● Challenge
Please rewrite all of the data below as a numbered list, leaving out any blank lines.

● Dataset items
• • • •
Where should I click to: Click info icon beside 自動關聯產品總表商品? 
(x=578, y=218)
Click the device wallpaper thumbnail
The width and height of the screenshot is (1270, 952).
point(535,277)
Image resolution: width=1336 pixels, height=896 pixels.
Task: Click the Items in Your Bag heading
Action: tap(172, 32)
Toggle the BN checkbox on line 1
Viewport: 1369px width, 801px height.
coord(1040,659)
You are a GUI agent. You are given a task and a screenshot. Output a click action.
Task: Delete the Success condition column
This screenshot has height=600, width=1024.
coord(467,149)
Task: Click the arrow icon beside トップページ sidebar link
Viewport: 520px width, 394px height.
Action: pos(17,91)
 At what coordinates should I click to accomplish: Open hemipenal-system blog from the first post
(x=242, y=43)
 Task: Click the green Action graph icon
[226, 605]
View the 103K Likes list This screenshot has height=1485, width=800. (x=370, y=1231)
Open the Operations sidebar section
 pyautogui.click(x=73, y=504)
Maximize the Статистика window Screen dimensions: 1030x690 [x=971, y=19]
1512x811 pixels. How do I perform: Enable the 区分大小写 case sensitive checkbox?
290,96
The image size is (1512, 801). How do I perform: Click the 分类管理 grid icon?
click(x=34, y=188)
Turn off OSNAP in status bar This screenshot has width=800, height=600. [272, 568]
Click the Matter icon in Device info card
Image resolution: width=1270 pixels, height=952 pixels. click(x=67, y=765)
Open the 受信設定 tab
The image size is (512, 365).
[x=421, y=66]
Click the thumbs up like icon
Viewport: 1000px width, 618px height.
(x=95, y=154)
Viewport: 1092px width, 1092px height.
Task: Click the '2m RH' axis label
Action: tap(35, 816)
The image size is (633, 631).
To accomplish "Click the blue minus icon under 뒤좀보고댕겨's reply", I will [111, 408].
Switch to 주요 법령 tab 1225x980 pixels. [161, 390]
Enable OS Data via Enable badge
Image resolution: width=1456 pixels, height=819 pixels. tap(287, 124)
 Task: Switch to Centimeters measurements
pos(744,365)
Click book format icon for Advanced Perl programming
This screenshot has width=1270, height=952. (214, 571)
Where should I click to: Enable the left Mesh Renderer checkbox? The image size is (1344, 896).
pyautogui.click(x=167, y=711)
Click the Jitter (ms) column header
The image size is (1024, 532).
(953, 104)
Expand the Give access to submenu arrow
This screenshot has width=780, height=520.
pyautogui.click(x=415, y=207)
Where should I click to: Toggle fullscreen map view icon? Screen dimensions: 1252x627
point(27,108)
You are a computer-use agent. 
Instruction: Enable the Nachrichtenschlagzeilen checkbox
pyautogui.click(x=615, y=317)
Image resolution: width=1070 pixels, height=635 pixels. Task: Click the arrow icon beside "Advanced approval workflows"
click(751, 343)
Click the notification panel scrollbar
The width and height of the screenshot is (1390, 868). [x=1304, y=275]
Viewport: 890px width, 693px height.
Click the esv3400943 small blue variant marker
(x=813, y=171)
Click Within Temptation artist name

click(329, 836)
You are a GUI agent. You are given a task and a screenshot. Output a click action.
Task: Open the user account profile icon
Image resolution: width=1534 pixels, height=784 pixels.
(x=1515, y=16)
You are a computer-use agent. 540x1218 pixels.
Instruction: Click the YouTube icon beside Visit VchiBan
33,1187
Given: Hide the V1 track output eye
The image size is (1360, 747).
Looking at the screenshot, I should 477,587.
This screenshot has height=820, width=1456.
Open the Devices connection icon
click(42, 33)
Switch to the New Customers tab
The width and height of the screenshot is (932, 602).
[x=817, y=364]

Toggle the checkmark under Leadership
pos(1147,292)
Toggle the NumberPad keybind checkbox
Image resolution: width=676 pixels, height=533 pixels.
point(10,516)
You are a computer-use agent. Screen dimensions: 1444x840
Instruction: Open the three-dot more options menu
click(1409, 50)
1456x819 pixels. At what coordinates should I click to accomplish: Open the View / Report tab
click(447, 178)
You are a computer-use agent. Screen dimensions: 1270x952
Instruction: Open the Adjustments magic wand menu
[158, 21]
• • • •
● Reply
1. Where should I click to: Click info icon beside 自動關聯產品總表商品? 
2. (x=578, y=218)
3. Click the device wallpaper thumbnail
4. The width and height of the screenshot is (1270, 952).
5. point(535,277)
6. Image resolution: width=1336 pixels, height=896 pixels.
7. Task: Click the Items in Your Bag heading
8. Action: tap(172, 32)
9. Toggle the BN checkbox on line 1
10. Viewport: 1369px width, 801px height.
11. coord(1040,659)
12. You are a GUI agent. You are given a task and a screenshot. Output a click action.
13. Task: Delete the Success condition column
14. This screenshot has height=600, width=1024.
15. coord(467,149)
16. Task: Click the arrow icon beside トップページ sidebar link
17. Viewport: 520px width, 394px height.
18. Action: pos(17,91)
19.  At what coordinates should I click to accomplish: Open hemipenal-system blog from the first post
20. (x=242, y=43)
21.  Task: Click the green Action graph icon
22. [226, 605]
23. View the 103K Likes list This screenshot has height=1485, width=800. (x=370, y=1231)
24. Open the Operations sidebar section
25.  pyautogui.click(x=73, y=504)
26. Maximize the Статистика window Screen dimensions: 1030x690 [x=971, y=19]
27. 1512x811 pixels. How do I perform: Enable the 区分大小写 case sensitive checkbox?
28. 290,96
29. The image size is (1512, 801). How do I perform: Click the 分类管理 grid icon?
30. click(x=34, y=188)
31. Turn off OSNAP in status bar This screenshot has width=800, height=600. [272, 568]
32. Click the Matter icon in Device info card
33. Image resolution: width=1270 pixels, height=952 pixels. click(x=67, y=765)
34. Open the 受信設定 tab
35. The image size is (512, 365).
36. [x=421, y=66]
37. Click the thumbs up like icon
38. Viewport: 1000px width, 618px height.
39. (x=95, y=154)
40. Viewport: 1092px width, 1092px height.
41. Task: Click the '2m RH' axis label
42. Action: tap(35, 816)
43. The image size is (633, 631).
44. To accomplish "Click the blue minus icon under 뒤좀보고댕겨's reply", I will [111, 408].
45. Switch to 주요 법령 tab 1225x980 pixels. [161, 390]
46. Enable OS Data via Enable badge
47. Image resolution: width=1456 pixels, height=819 pixels. tap(287, 124)
48.  Task: Switch to Centimeters measurements
49. pos(744,365)
50. Click book format icon for Advanced Perl programming
51. This screenshot has width=1270, height=952. (214, 571)
52. Where should I click to: Enable the left Mesh Renderer checkbox? The image size is (1344, 896).
53. pyautogui.click(x=167, y=711)
54. Click the Jitter (ms) column header
55. The image size is (1024, 532).
56. (953, 104)
57. Expand the Give access to submenu arrow
58. This screenshot has width=780, height=520.
59. pyautogui.click(x=415, y=207)
60. Where should I click to: Toggle fullscreen map view icon? Screen dimensions: 1252x627
61. point(27,108)
62. You are a computer-use agent. 
63. Instruction: Enable the Nachrichtenschlagzeilen checkbox
64. pyautogui.click(x=615, y=317)
65. Image resolution: width=1070 pixels, height=635 pixels. Task: Click the arrow icon beside "Advanced approval workflows"
66. click(751, 343)
67. Click the notification panel scrollbar
68. The width and height of the screenshot is (1390, 868). [x=1304, y=275]
69. Viewport: 890px width, 693px height.
70. Click the esv3400943 small blue variant marker
71. (x=813, y=171)
72. Click Within Temptation artist name
73. click(329, 836)
74. You are a GUI agent. You are given a task and a screenshot. Output a click action.
75. Task: Open the user account profile icon
76. Image resolution: width=1534 pixels, height=784 pixels.
77. (x=1515, y=16)
78. You are a computer-use agent. 540x1218 pixels.
79. Instruction: Click the YouTube icon beside Visit VchiBan
80. 33,1187
81. Given: Hide the V1 track output eye
82. The image size is (1360, 747).
83. Looking at the screenshot, I should 477,587.
84. This screenshot has height=820, width=1456.
85. Open the Devices connection icon
86. click(42, 33)
87. Switch to the New Customers tab
88. The width and height of the screenshot is (932, 602).
89. [x=817, y=364]
90. Toggle the checkmark under Leadership
91. pos(1147,292)
92. Toggle the NumberPad keybind checkbox
93. Image resolution: width=676 pixels, height=533 pixels.
94. point(10,516)
95. You are a computer-use agent. Screen dimensions: 1444x840
96. Instruction: Open the three-dot more options menu
97. click(1409, 50)
98. 1456x819 pixels. At what coordinates should I click to accomplish: Open the View / Report tab
99. click(447, 178)
100. You are a computer-use agent. Screen dimensions: 1270x952
101. Instruction: Open the Adjustments magic wand menu
102. [158, 21]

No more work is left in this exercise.